Читаем Грустный шут полностью

— Они… не знаю, — князь в этот раз сказал чистую правду. Давно начал примечать за собой странное стремление — говорить правду. Но, пытаясь быть искренним, Борис Петрович вдруг обнаружил, что люди не нуждаются в его искренности, больше того, прекрасно обходятся без нее. Впрочем, он и раньше знал об этом, но тогда его ложь вполне уживалась с всеобщею ложью большинства. Теперь же маленькая правда князя вступала в противоборство с ложью окружающих, и он боялся своей правды. Но, родившись из крохотной и неприметной капли, она потекла ручейком, который мог превратиться в реку. С течением этой реки князю уж не совладать. Захватит оно Бориса Петровича и неизвестно куда вынесет. Князь противился силе этого колдовского течения, но ничего не мог с собой сделать.

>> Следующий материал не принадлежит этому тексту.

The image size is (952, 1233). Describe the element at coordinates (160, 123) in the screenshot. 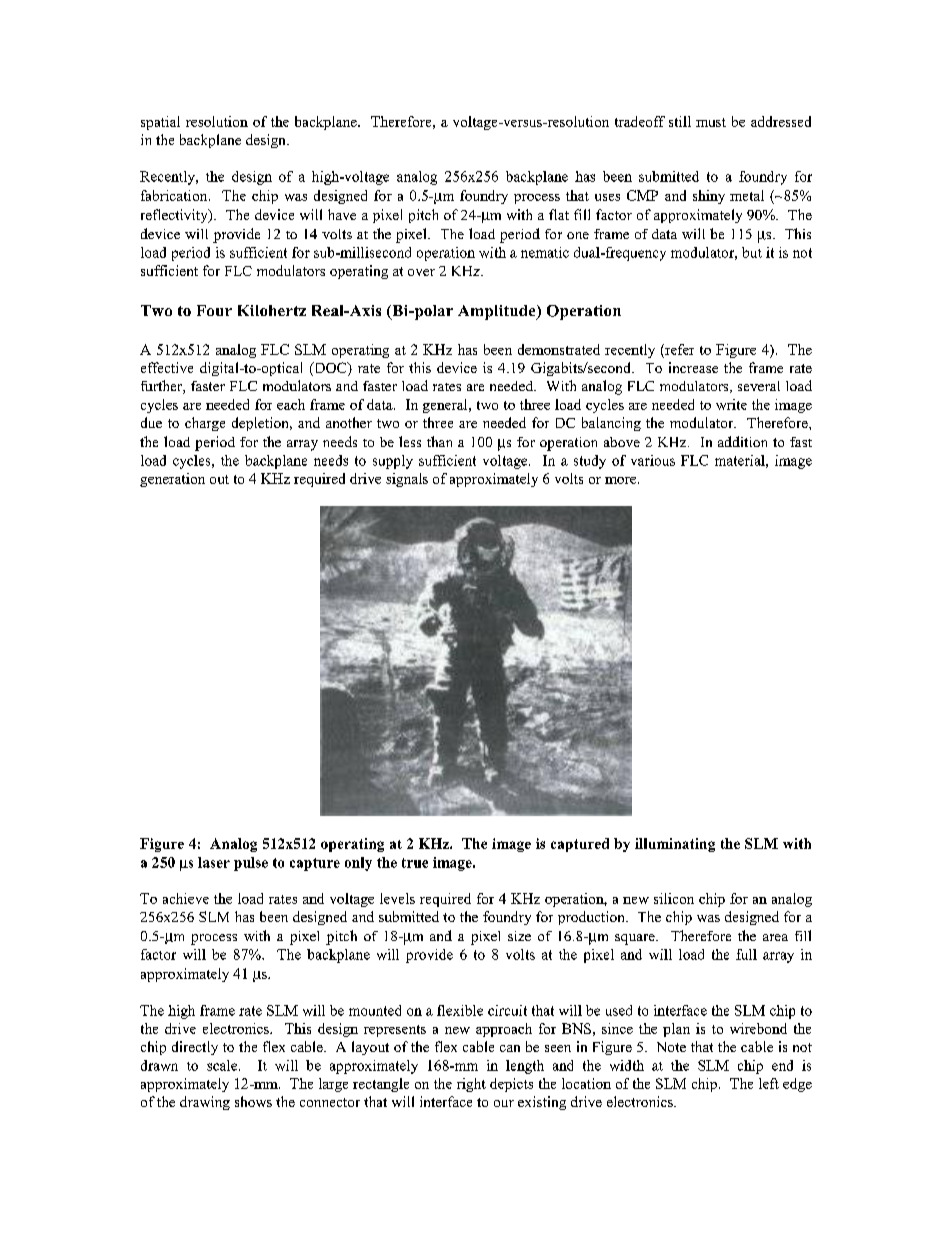

I see `spatial` at that location.
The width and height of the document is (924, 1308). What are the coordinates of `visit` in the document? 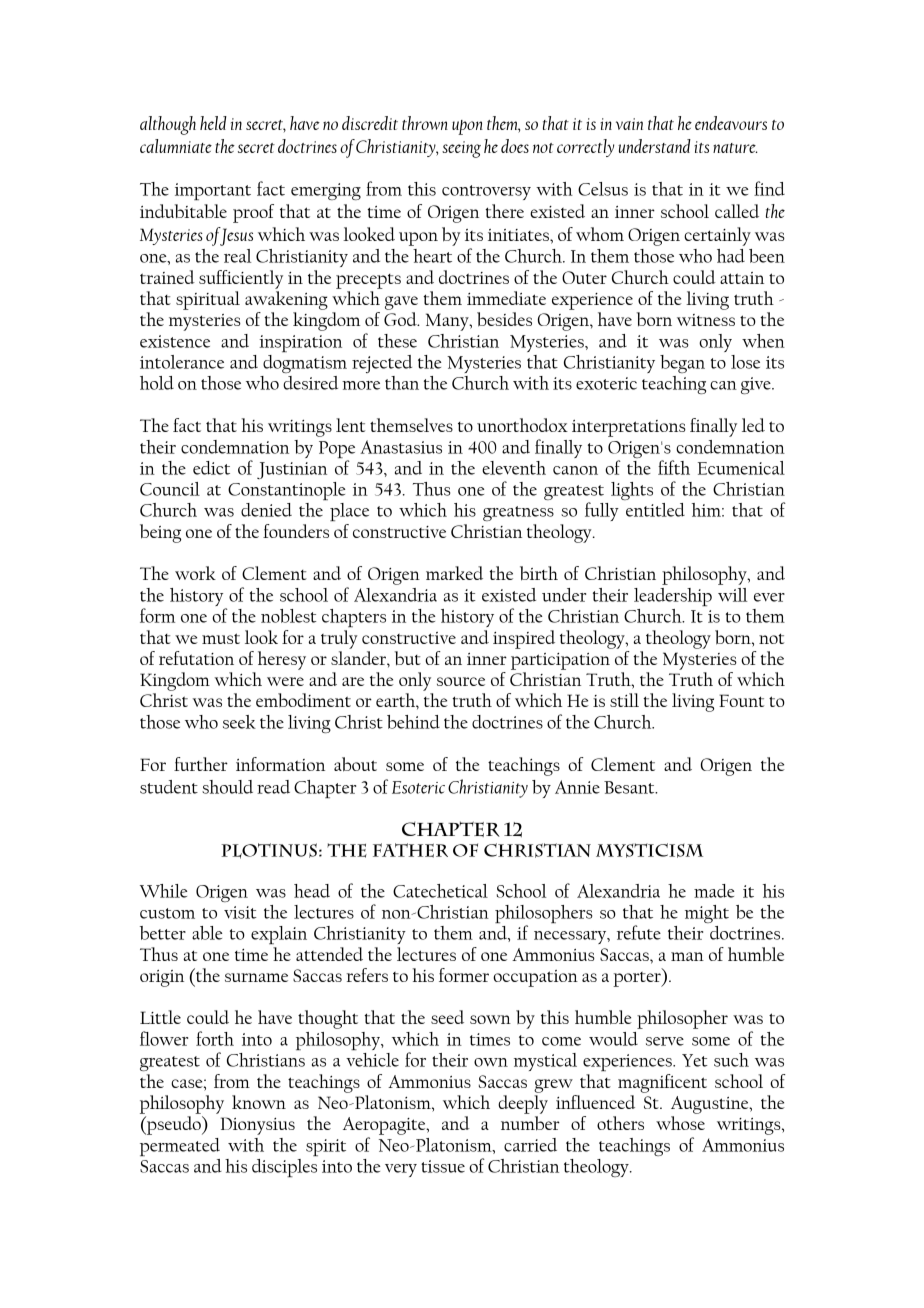 It's located at (240, 912).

— Не знаю, — повторил он, мысленно разбранив себя за правдивость. Но если б его опять спросили, он повторил бы то же самое. — Я напишу в Тобольск… там есть мои люди — проследят.

— Вот это не надо, — погасил его пыл Барма. — Знаю, как следят твои люди. Уж лучше не трогай, Борис Петрович.

— Не буду, — истово обещал князь, уловив в голосе Бармы угрозу.

— Леня, ты бы с Дуней позанимался, — сказал Барма, поскольку дальнейший разговор касался только его и князя. — Давно в дверь заглядывает.

Пинелли, ни слова не говоря, тотчас вышел. Любил он эти редкие часы занятий с усердной и внимательной ученицей. Она открывала для себя светлый и радостный мир знаний, а Пинелли — нового и прекрасного человека, очень похожего на тех людей, которыми он мысленно населил свой город.

— Теперь вот что, Борис Петрович, — Барма поиграл с зайцем, взял груздь соленый с тарелки, понюхал, но, полюбовавшись луночкой, есть не стал, словно боялся, что отравится. — Говори уж, зачем призвал?

— А чтоб при сестре был, — соврал по привычке князь и тут же поймал себя на лжи и, зная, что ложь эту Барма заметит, признался: — При дворе хочу пристроить…

Это была правда, и теперь имело смысл продолжать беседу. Барма шевельнул морщинами на лбу:

— Давай условимся наперед: не юлить друг перед другом. Не дети мы — в жмурки играть. Обводить вокруг пальца и я умею. Эту увертку в вину не ставлю — таков уж ты: не юлить не можешь. А дальше знай: на ложь ложью же отвечать стану. И тогда тебе не пользы, а больше вреда от меня будет.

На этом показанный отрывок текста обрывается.